Niels Bohr
Danish physicist and Nobel Prize winner born in Copenhagen and educated at Copenhagen University, he went to England to work with Sir J J Thompson at Cambridge and Ernest Rutherford at Manchester University and returned to Copenhagen University as Professor (1916).
He greatly extended the theory of atomic structure when he explained the spectrum of hydrogen by means of Rutherford’s atomic model and the quantum theories of Albert Einstein and Max Planck (1913).
Bohr model later shown to be solution of Erwin Schrodinger’s equation.
During World War II he escaped from German-occupied Denmark and assisted atom bomb research in the US, returning to Copenhagen in 1945.

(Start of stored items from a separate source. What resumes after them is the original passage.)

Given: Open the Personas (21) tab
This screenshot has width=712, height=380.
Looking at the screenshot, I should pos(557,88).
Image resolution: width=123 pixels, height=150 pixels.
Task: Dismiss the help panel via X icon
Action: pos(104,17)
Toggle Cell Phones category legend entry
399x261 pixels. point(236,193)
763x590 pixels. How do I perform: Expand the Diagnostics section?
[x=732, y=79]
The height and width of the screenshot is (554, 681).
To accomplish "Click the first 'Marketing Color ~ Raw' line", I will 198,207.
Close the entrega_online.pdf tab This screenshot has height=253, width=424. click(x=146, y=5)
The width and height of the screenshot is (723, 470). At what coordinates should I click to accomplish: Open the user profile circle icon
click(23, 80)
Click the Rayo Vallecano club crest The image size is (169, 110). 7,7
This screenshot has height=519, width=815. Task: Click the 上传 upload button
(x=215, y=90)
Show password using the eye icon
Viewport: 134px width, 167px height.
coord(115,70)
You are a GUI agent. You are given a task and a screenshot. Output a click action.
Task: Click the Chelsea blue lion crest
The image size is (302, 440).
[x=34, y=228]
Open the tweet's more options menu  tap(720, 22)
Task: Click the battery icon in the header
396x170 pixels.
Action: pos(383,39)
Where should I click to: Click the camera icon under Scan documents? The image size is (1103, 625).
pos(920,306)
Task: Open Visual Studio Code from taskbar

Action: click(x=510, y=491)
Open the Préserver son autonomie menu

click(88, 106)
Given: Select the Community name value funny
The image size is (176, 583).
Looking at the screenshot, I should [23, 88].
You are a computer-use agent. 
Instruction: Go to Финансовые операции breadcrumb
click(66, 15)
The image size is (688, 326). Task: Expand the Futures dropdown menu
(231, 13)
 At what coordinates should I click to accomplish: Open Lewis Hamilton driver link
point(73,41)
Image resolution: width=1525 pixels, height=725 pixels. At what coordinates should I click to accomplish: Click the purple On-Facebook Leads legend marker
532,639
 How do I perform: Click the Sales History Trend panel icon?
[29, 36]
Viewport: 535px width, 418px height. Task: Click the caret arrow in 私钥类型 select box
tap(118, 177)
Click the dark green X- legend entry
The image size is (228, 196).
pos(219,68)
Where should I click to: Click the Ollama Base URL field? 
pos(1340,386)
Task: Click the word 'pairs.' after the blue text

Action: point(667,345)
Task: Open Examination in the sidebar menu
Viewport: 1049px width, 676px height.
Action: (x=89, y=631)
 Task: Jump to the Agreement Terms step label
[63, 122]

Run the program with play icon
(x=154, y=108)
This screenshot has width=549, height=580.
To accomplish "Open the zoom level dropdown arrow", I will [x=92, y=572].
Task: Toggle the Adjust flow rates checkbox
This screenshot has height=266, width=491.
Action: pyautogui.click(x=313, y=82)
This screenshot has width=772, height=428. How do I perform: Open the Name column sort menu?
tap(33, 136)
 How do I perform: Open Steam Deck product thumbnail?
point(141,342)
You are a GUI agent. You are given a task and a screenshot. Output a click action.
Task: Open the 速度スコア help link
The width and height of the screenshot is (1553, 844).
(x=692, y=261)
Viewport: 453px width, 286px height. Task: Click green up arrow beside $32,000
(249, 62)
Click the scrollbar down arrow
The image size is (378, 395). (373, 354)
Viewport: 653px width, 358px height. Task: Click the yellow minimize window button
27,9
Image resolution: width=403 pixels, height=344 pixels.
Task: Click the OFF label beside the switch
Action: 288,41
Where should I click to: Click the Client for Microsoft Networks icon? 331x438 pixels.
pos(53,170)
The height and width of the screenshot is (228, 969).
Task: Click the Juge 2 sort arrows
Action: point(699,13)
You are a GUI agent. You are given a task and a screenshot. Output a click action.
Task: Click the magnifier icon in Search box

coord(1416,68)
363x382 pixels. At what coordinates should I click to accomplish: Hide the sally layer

He later worked on nuclear physics and developed the liquid drop model of the nucleus used by Hans Bethe and Baron Carl vou Weizsacker.
He was founder and director of the Institute of Theoretical Physics at Copenhagen, (1920-22) and was awarded the Nobel Prize for Physics in 1922.
His son, Aage Niels Bohr, won the 1975 Nobel Prize for Physics.
Niels Bohr
What constitutes a scientist? A scientist is an individual deeply immersed in the field of science, possessing expertise across various educational domains and refined skills within specific branches of knowledge. A scientist is characterized by advanced proficiency in a particular scientific discipline and employs scientific methodologies in their pursuits.